Mr. Zoellick, in Thailand yesterday and today, told officials that “hand-wringing is not enough. We need to be hands-on and get to the substance,” according to spokesman Richard Mills.

Australian Trade Minister Mark Vaile said APEC trade and economic ministers meeting earlier in the day agreed to push for the trade negotiations to be put back on track, Agence France-Presse reported.

“Hopefully, by the end of this weekend, the APEC leaders will send a strong signal to the WTO to get on with the job in Geneva,” he said.

Several other leaders from the APEC nations said reviving the World Trade Organization talks, which collapsed last month at a meeting in Cancun, Mexico, is a priority.

Officials meeting in Bangkok cannot make decisions on behalf of the WTO’s 148 members, but any declaration from the diverse group of nations would offer some hope for the global round of negotiations.

The Cancun meetings collapsed when rich and poor nations fought to a standstill over investment rules and farm subsidies. For the first time, developing nations formed strong tactical blocs in the negotiations and, when their demands were not met, the meeting was ended without any agreements.

But WTO officials did create a series of documents that attempted to summarize positions of the nations and that would form a starting point for further negotiations. Mr. Zoellick yesterday suggested those as a way to get talks moving.

“If this pans out this could be the pathway for negotiations to move forward,” said a U.S. trade official, who asked not to be named.

Earlier this week, WTO delegates met in Geneva for the first time since the Cancun debacle. Mr.

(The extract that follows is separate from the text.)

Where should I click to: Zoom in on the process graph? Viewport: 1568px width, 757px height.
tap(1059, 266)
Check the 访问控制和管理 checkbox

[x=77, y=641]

Panitchpakdi and Carlos Perez del Castillo, chairman of the WTO’s governing body, promised to press negotiations forward and alluded to the text as a starting point.

“We know that the rest of the draft ministerial text has not been approved in Cancun, and that there may be certain other issues that also need to be addressed,” Mr. Perez del Castillo said in remarks to delegates.

“What I can say is that we will build on the work in Cancun,” he added.

That work angered developing countries by requesting they reform domestic laws to ease investment by multinational companies, to make government procurement more transparent and to clarify rules for customs.

Developing nations, led by Brazil, India and China, also demanded that richer countries, especially the United States, the 15 European Union members and Japan, reduce subsidies to farmers. The payments distort prices and make it harder for producers who do not receive subsidies to earn a living.